_Source data:_
_____

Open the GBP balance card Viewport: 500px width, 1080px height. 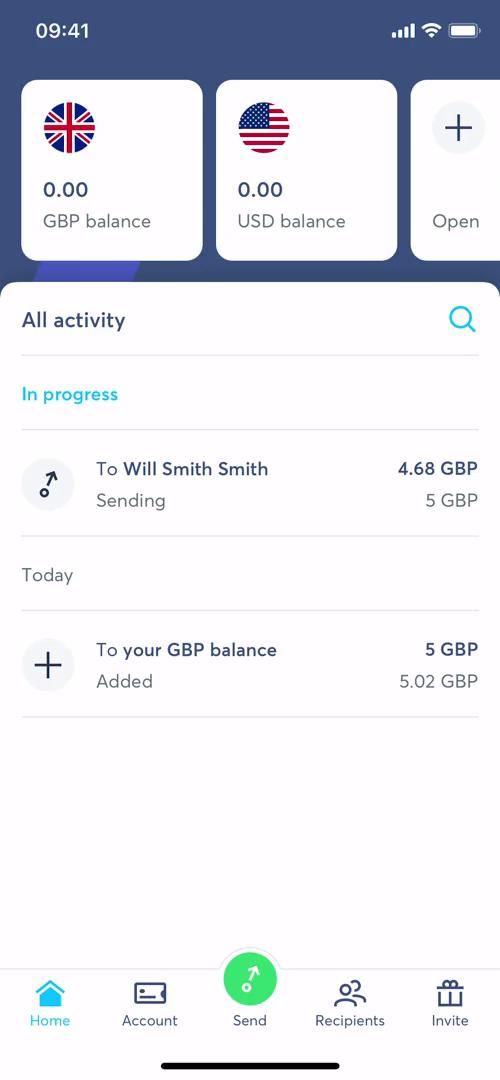click(x=112, y=170)
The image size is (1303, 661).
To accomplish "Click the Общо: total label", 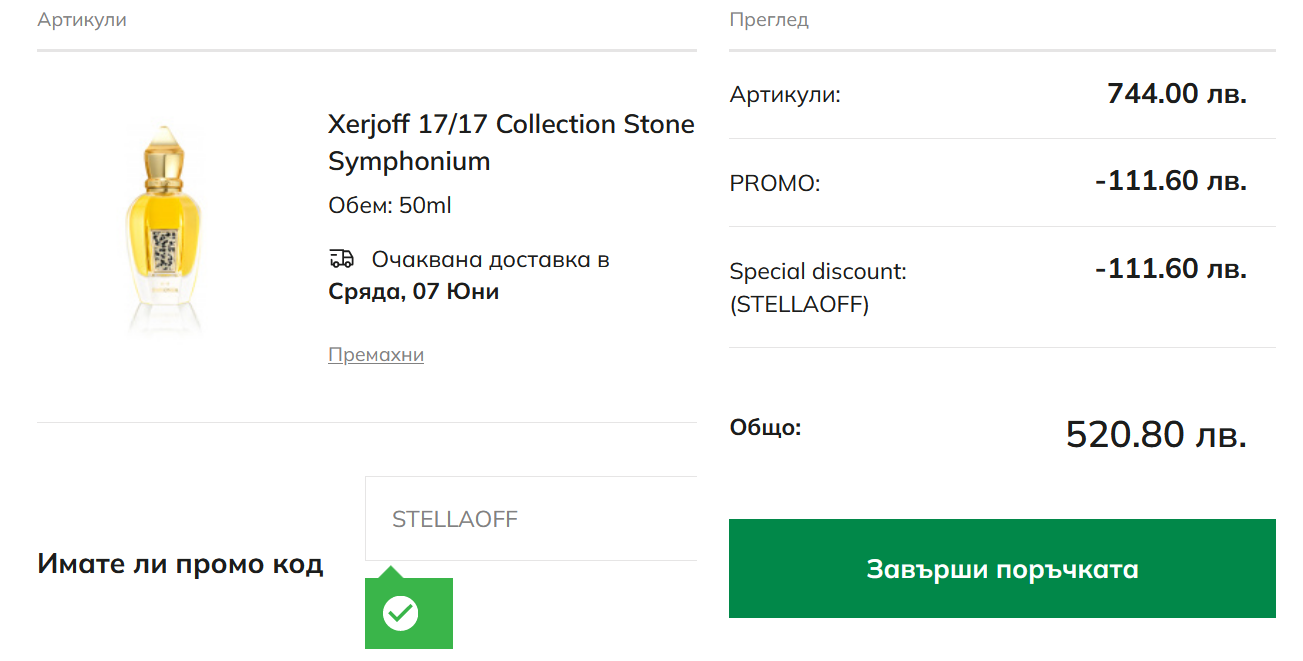I will tap(766, 428).
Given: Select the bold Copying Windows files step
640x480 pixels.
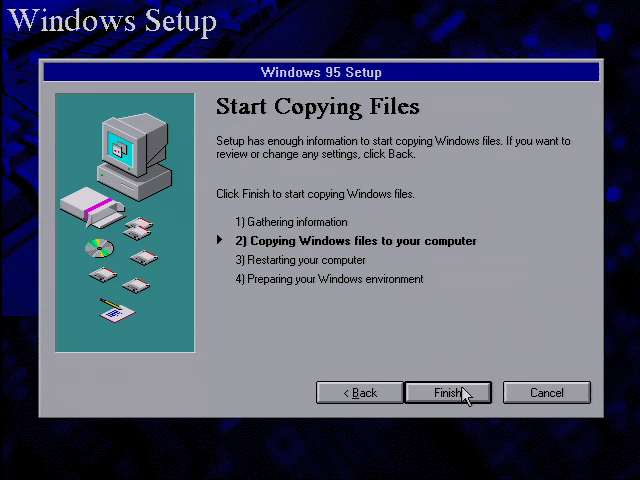Looking at the screenshot, I should point(356,241).
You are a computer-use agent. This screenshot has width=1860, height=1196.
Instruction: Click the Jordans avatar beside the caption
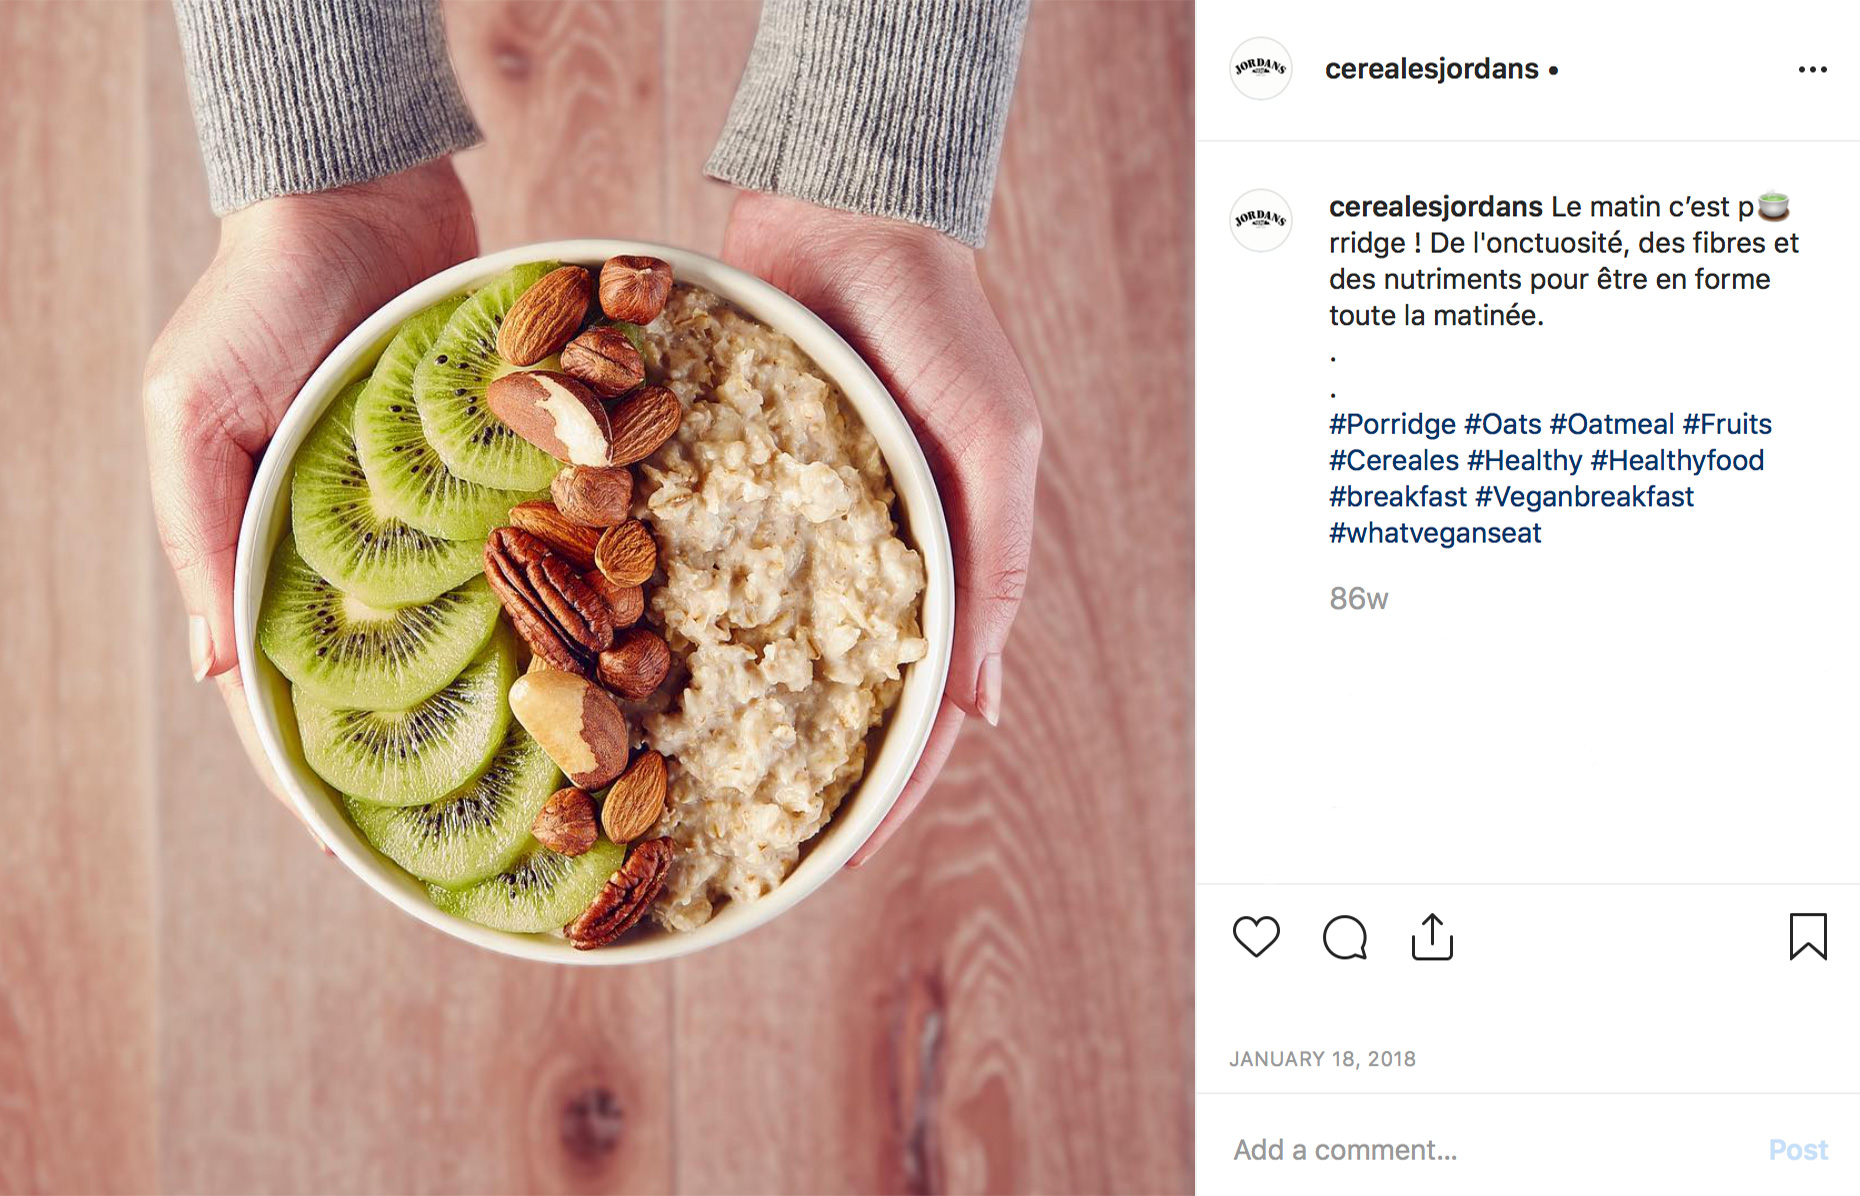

_____

_Task item:_
Your copy should hold exactly the lines from the one with "640x480 pixels." through the final line of the records, both ends included, and no pictures.

_Finished exercise:_
640x480 pixels.
Looking at the screenshot, I should point(356,241).
You are a computer-use agent. This screenshot has width=1860, height=1196.
Instruction: Click the Jordans avatar beside the caption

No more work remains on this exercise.